Instead, it speaks more to Trout's greatness and the privilege fans of a certain age have had to witness two of the most dynamic players of all time.

For the record, Trout, 31, has now amassed 84.0 WAR - a statistic designed to quantify a player's overall contributions beyond that of a replacement-level player - since his 2011 debut. That edges him past Griffey (83.8) and Pedro Martinez (83.9 - though pitcher WAR is decidedly less effective) into 56th place all-time. Trout will soon pass pitcher Fergie Jenkins (84.2) and by season's end, should vault Chipper Jones (85.3) and perhaps knock pitcher Robin Roberts (86.2) out of the top 50 all-time; the 55 players above Trout are all Hall of Famers, unless they aren't yet eligible for induction or are closely tied to performance-enhancing drugs.

But back to Griffey.

While Trout's previous two seasons have been curbed by calf and back injuries, he has so far avoided the injury scourge - hamstrings, most specifically - that dogged Griffey and limited him to 70, 53 and 83 games played in the heart of his early 30s.
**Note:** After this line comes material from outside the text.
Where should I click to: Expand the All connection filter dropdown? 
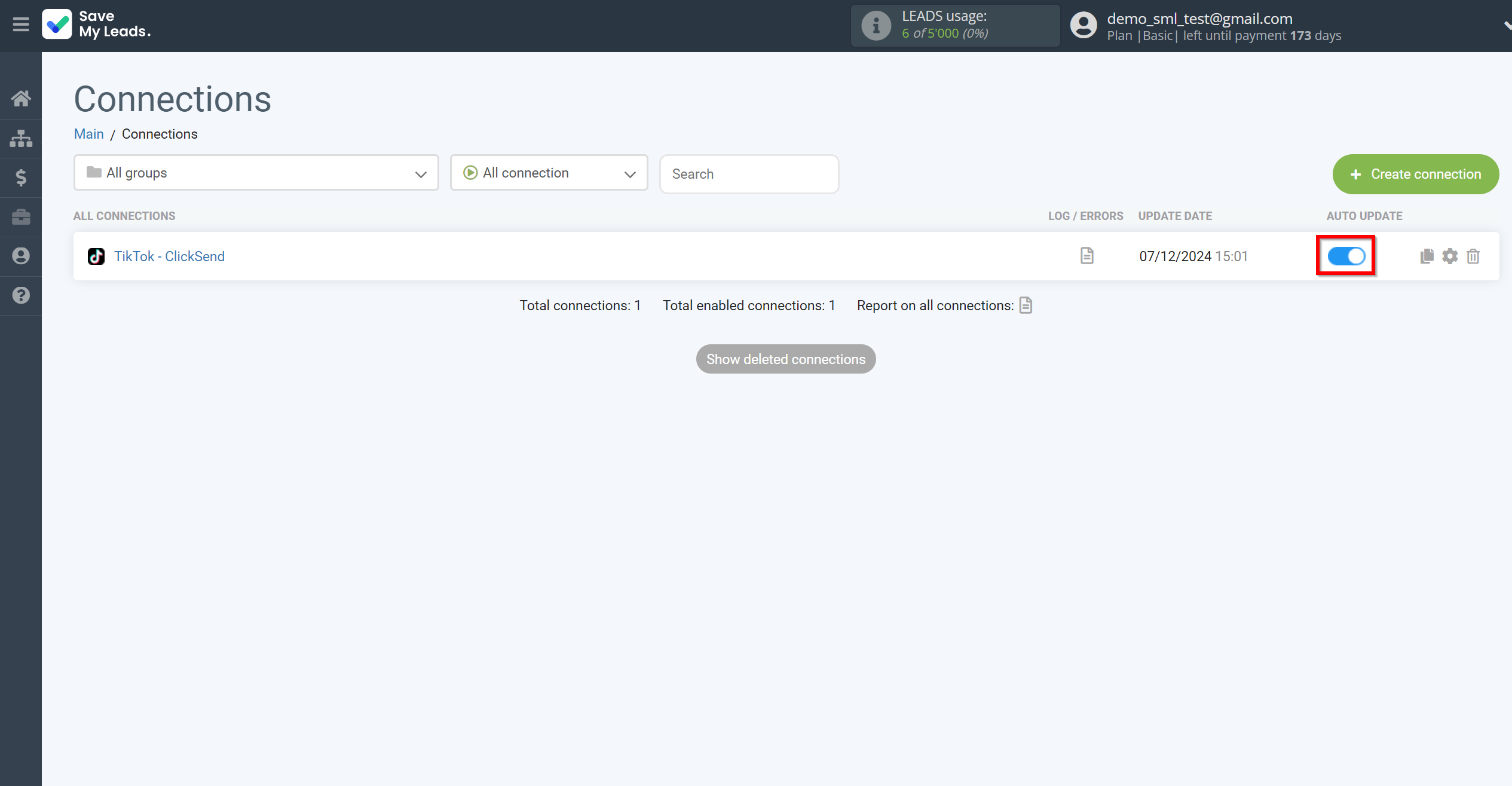(549, 173)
That created a mild what-if around The Kid's career, even as he slugged 630 home runs, posted a .907 OPS, won 10 Gold Gloves, reached 13 All-Star Games and won an MVP award. Might he have given Barry Bonds competition in the race to Hank Aaron's 755 homers? We'll never know.
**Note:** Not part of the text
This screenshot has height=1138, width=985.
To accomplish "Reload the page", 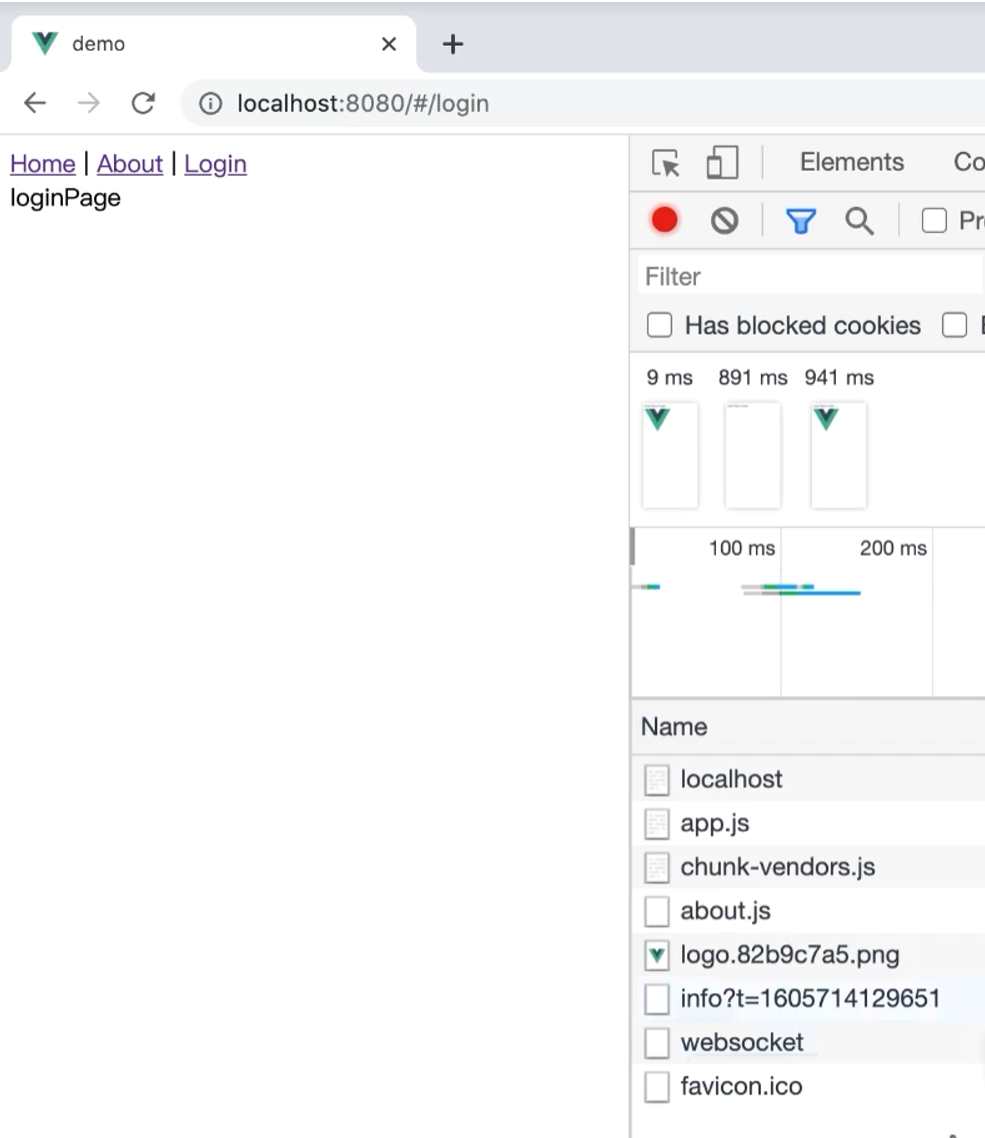I will click(x=143, y=103).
Trout? Well, if you must compare, he's sitting on a .999 OPS, 360 home runs, 10 All-Star nods and three MVP awards. And at age 30, he was in virtual lockstep with all-time WAR leader Babe Ruth.

As Trout continues into the great unknown and stands shoulder to shoulder with Griffey, it can't hurt to note their immeasurable contributions to the game.

As baseball lumbered out of the 1994-95 work stoppage, it was Griffey who made the game cool as hell while producing at Hall of Fame levels, too. Not even a broken wrist in 1995 could stop him from completing one of the greatest dashes around the bases to capture the 1995 ALDS against the Yankees, a season credited with "saving baseball" in Seattle.

His career-adjusted OPS of 136 (Trout's is 141) was curtailed by many of his prime years occurring in the heart of the game's so-called steroid era. Yet Griffey was never connected to the PED crisis, and his numbers have stood out even more as we get further from that period.

Perhaps Trout's legacy will be his enduring and almost unquantifiable greatness in an era when quants and "efficiency" and capturing wins on a budget became a maddening obsession. In an era when three true outcomes (a walk, a homer, a strikeout) overwhelmed the game, Trout offered the enduring hope you'd see something remarkable that night at the ballpark.

It seemed appropriate that Trout and Griffey's mutual regard intersected this spring, when Griffey was a hitting coach for the USA's World Baseball Classic team and Trout its center fielder. One day, Griffey borrowed Trout's batting gloves, grabbed a bat and parked the ball into the seats in Miami.

At age 53.

"It was sick," Trout told USA TODAY Sports. "Nothing like it."

And there was nobody quite like Griffey, even if the cold, hard numbers suggest Trout has done just a little bit more.